Rural users are people too

Rural internet access. It's a tricky business. On the one hand, should Telecom realistically be expected to pay hundreds of millions of dollars to upgrade a relatively small portion of the population so they can access the internet?

Rural internet access. It’s a tricky business. On the one hand, should Telecom realistically be expected to pay hundreds of millions of dollars to upgrade a relatively small portion of the population so they can access the internet? The costs are immense and the problems doubly so. New Zealand has one of the world’s highest instances of - get this - electric fences that interfere something shocking with Telecom’s lines. The cost in overcoming this, according to Telecom, is somewhere around $300 million to get to 33.6kbit/s modem speed or a whopping $500 million for 56kbit/s, let alone broadband access. New Zealand has lots of wrinkly countryside, apparently, and it’s just too costly.

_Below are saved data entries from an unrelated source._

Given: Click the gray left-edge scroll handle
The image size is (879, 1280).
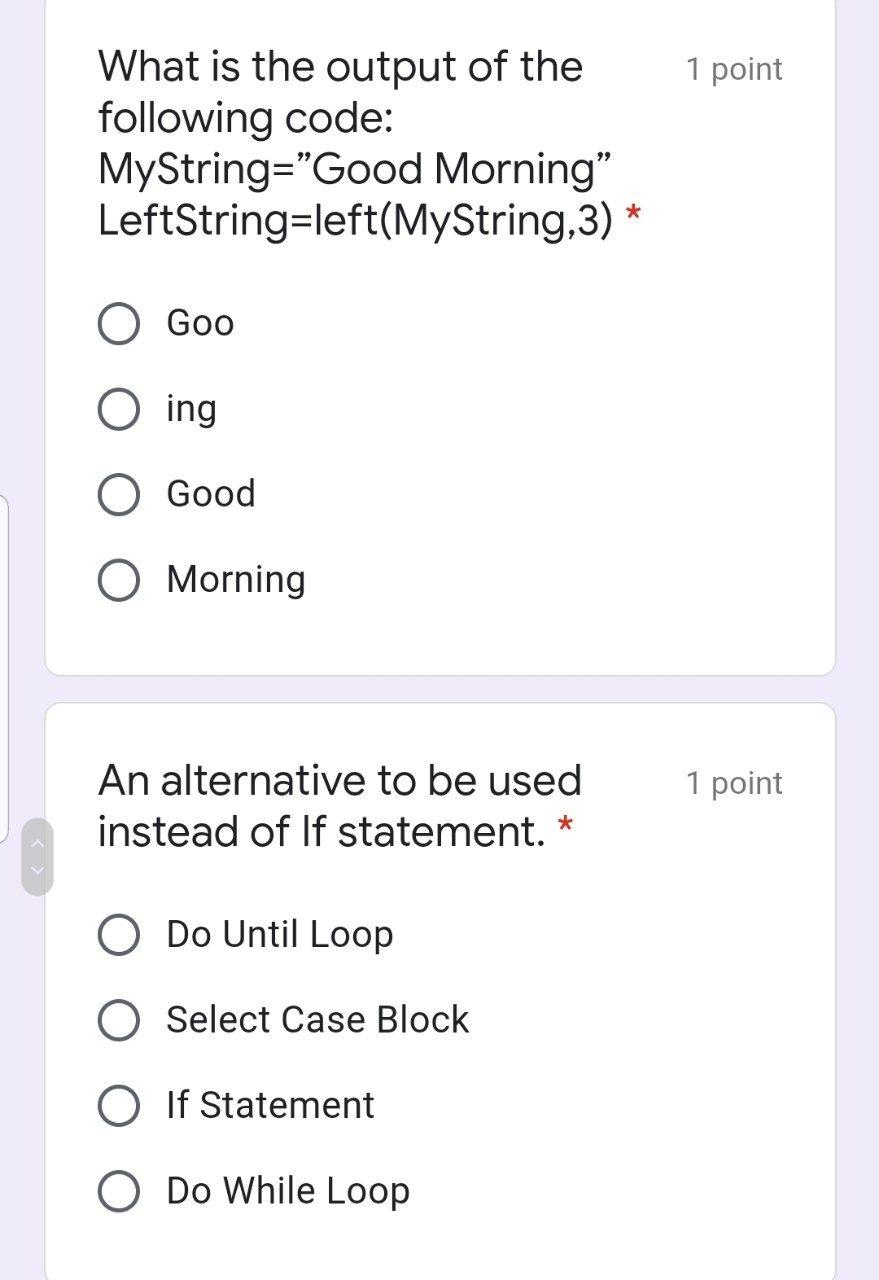Looking at the screenshot, I should coord(37,857).
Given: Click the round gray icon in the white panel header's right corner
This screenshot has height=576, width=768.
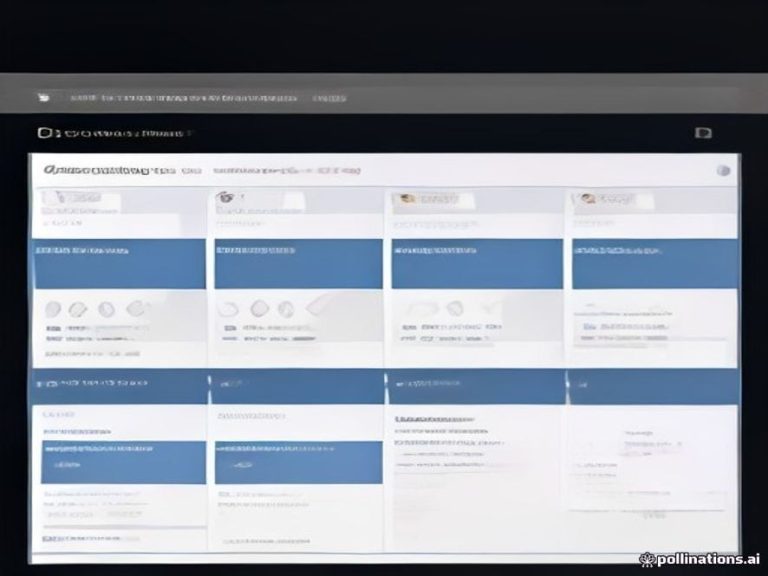Looking at the screenshot, I should (x=723, y=170).

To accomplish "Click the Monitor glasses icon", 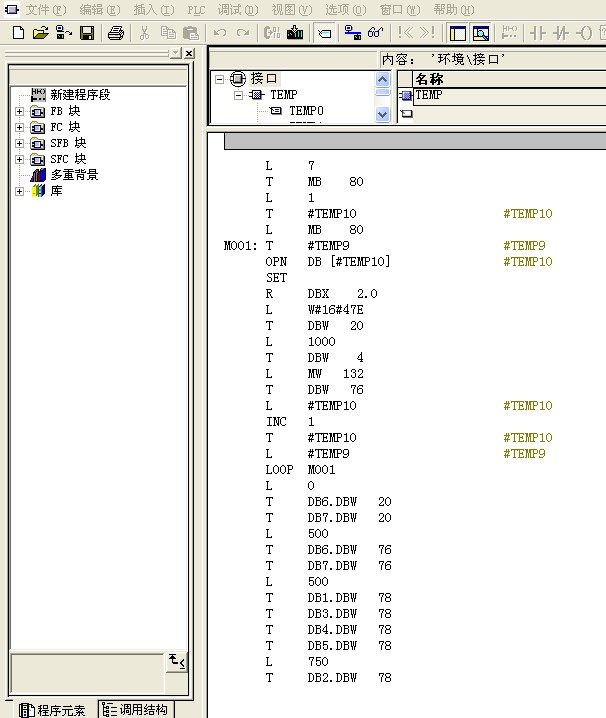I will 375,33.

On the other hand, the rural sector is largely responsible for what little money New Zealand as a country makes. Without the farmers we would be little more than a tourist resort with aspirations of becoming a knowledge economy. Is it right to deny our largest economic segment access to the internet with all its potential savings and new markets? Some can’t even get continuous good-quality voice connections let alone data links.

Telecom is currently bound by the terms and conditions of the kiwi share provisions, one of which states quite clearly that Telecom cannot differentiate between rural and urban users when it comes to service or price. Whether that continues under the telecommunications regime post-Inquiry is another matter. Our rural users are currently protected from the cold, harsh realities of commercial life in the telco sector. They are guaranteed a service, albeit at a hair-raising 9.6kbit/s.

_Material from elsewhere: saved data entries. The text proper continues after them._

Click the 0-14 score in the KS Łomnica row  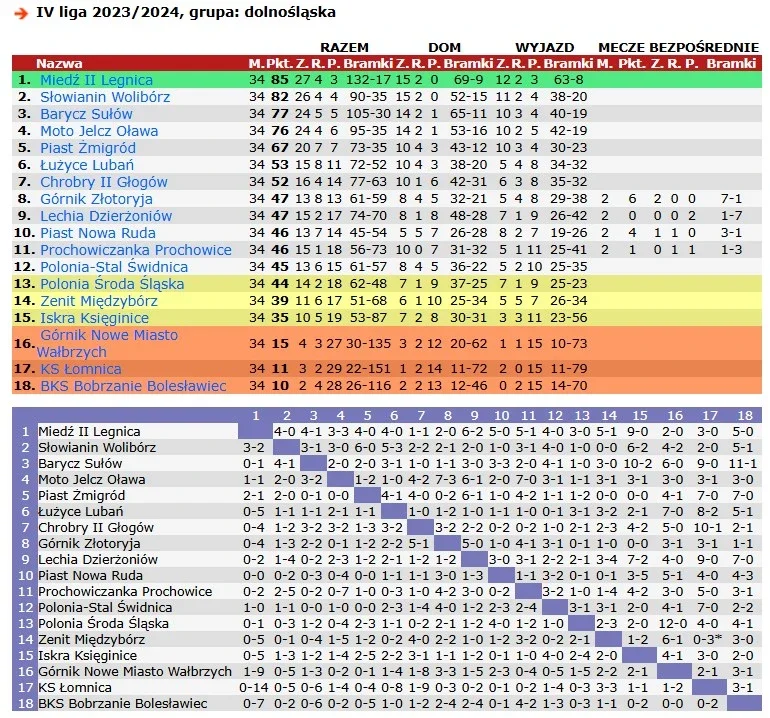[x=253, y=688]
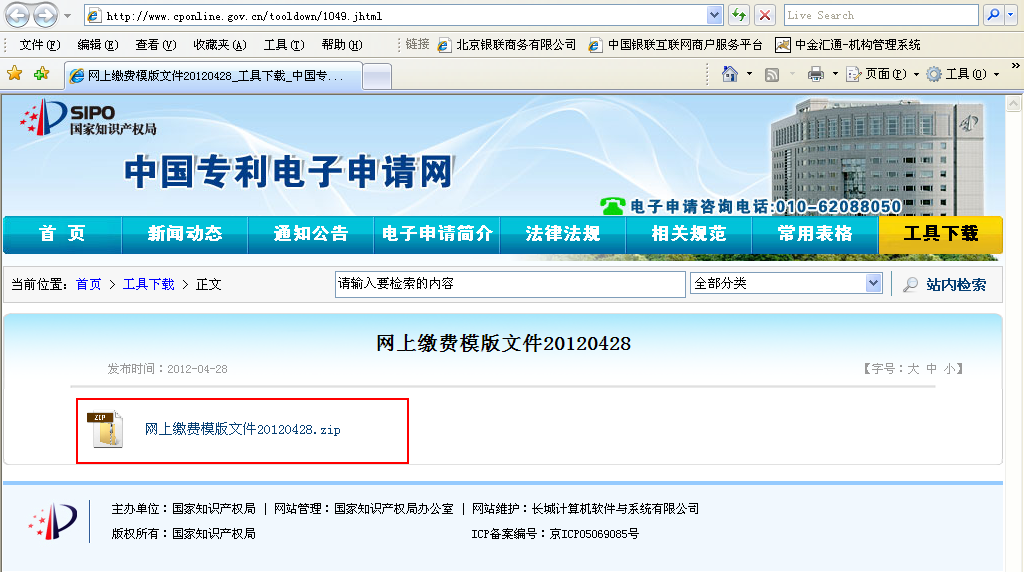Click the RSS feeds icon in the command bar

pyautogui.click(x=772, y=74)
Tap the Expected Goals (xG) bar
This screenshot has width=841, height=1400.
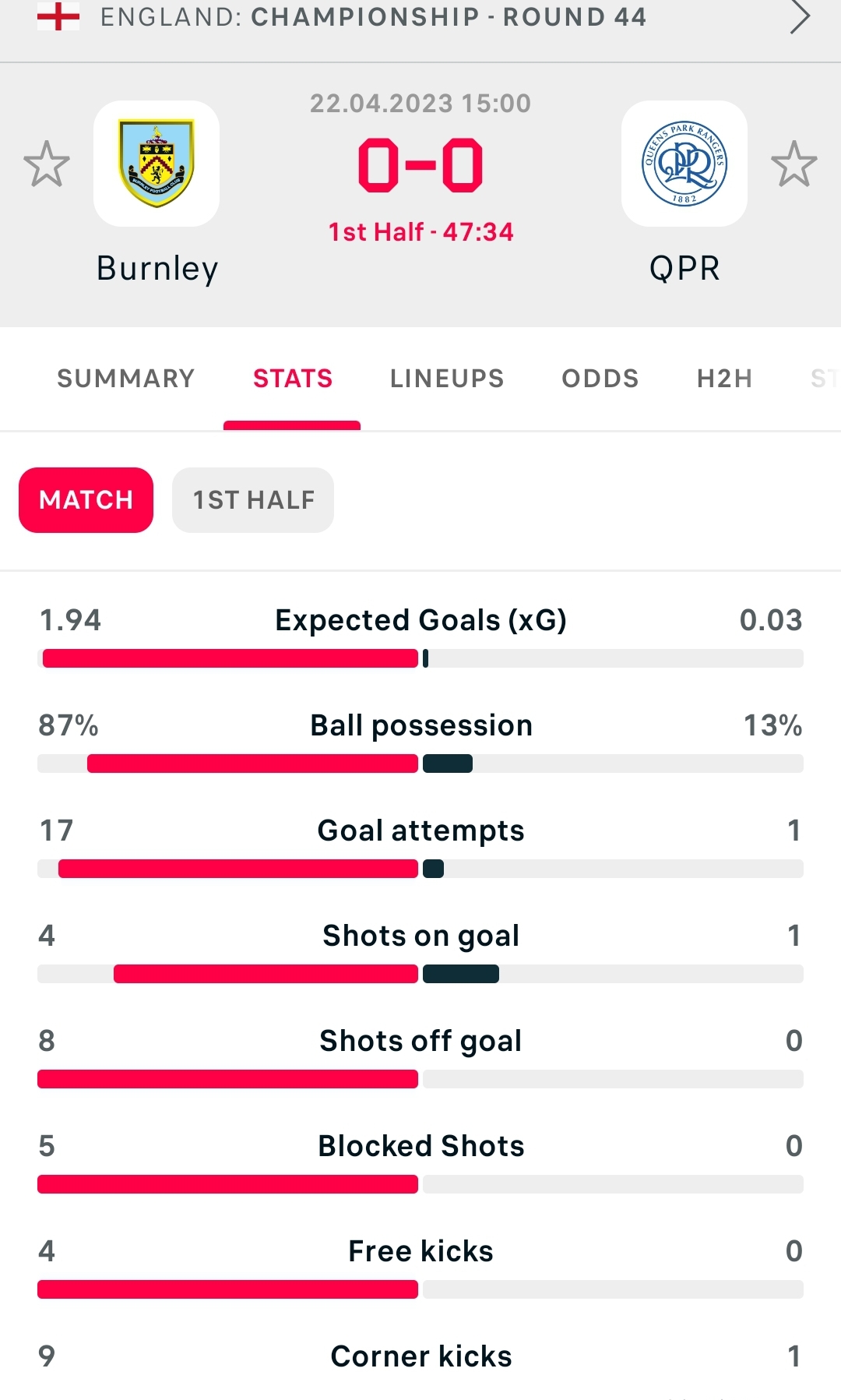pos(420,659)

This is perhaps the wrong way of looking at the rural user; there is a huge market potential there that we are ignoring. If you could work out a way to minimise the interference from an electric fence you’d have a billion-dollar industry on your hands — not just servicing farmers but think about pumping data down power lines the way they’re talking about in Europe and see how large the market could be. Imagine being able to shave one or two percent off the business costs for the dairy sector — not too difficult for your average B2B e-commerce package, I would hope.

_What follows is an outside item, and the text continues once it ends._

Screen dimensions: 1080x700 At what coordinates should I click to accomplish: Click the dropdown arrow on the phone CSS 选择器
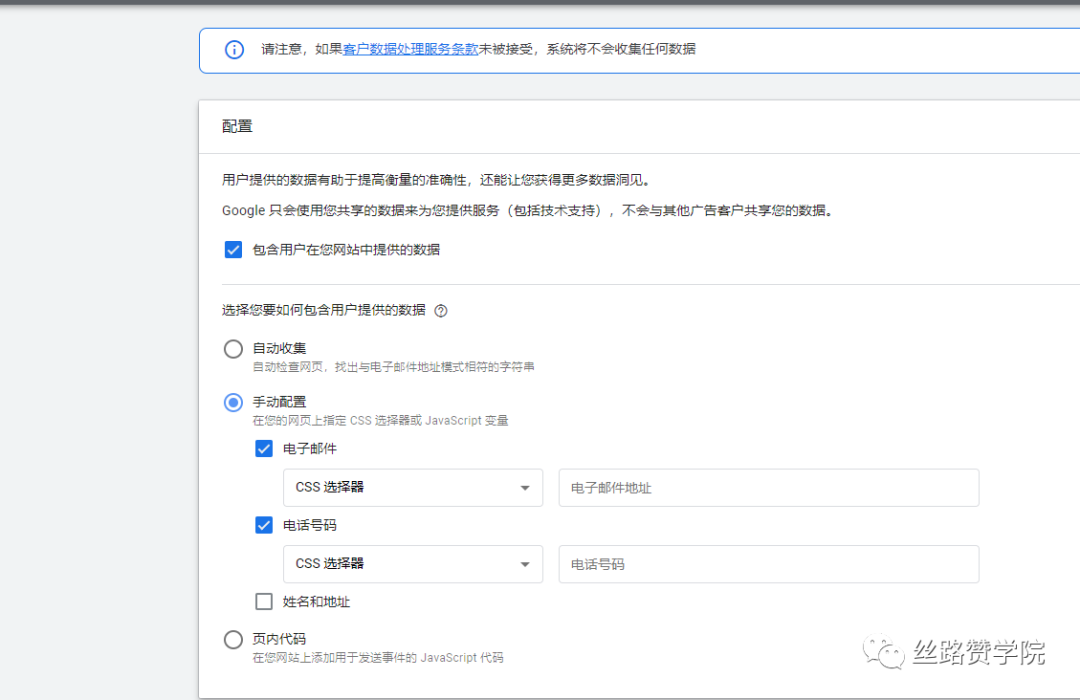524,564
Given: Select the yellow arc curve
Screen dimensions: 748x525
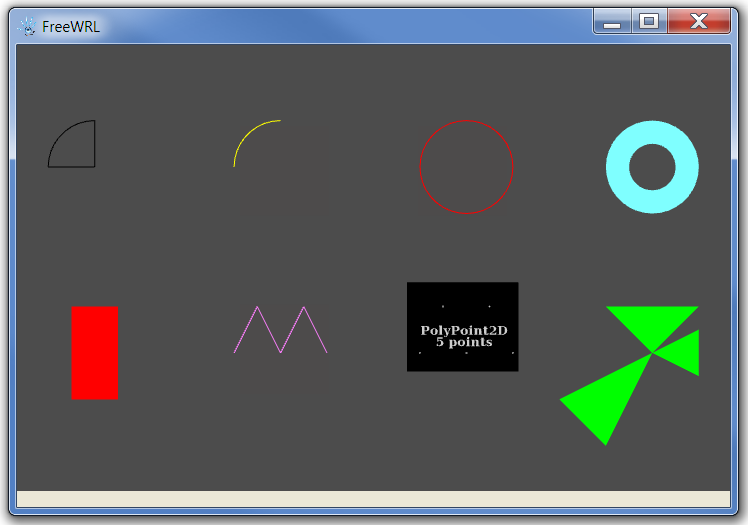Looking at the screenshot, I should 245,136.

Yet that’s a saving that would be measured in the tens of millions of dollars. Dairy and the other farming sectors are huge compared with the rest of New Zealand’s businesses. Forget the wine industry or accounting software — get with the farmers. Of course, they’re not the sexy end of the industry, but as far as I can tell they’re actually making some serious money and so far they’re a relatively untapped resource.

Instead of protecting the farmers from the telco market perhaps we should be encouraging other players to jump in and offer services to the backbone of our economy. Just look at Alberta in Canada — population just shy of three million, mostly urban but with a huge area to cover, around 186,000km of roads. The provincial government has just announced it will roll out broadband access to every rural community by 2004 at a cost of $C193 million to the people and a further $C100 million to the telco running the network. That's $490 million in our money.

Minister of Innovation and Science Lorne Taylor makes an interesting point, according to the official press release.

"As of today, there isn't the critical mass to provide incentive for a company to go into smaller communities and offer leading edge services at an affordable rate." This sounds like Telecom’s argument that it can’t be expected to support the smaller rural user without charging them more than the urban users. Mind you, Telecom was supposed to make public just how much it earns from the local loop — so far it’s only told us how much it costs, not what it makes.

So it’s a challenge then. Government, prove you’re serious about the knowledge economy and let’s see some money for broadband connectivity. Telecom, show us your books, as you’re required to do, so we can work out why it should cost so much more to provide 56kbit/s connectivity when the Canadians are talking about broadband for a similar dollar amount.

Oh, and somebody out there should work out how to cancel out the electric fence noise and make themselves a packet. Just don’t forget who told you about it.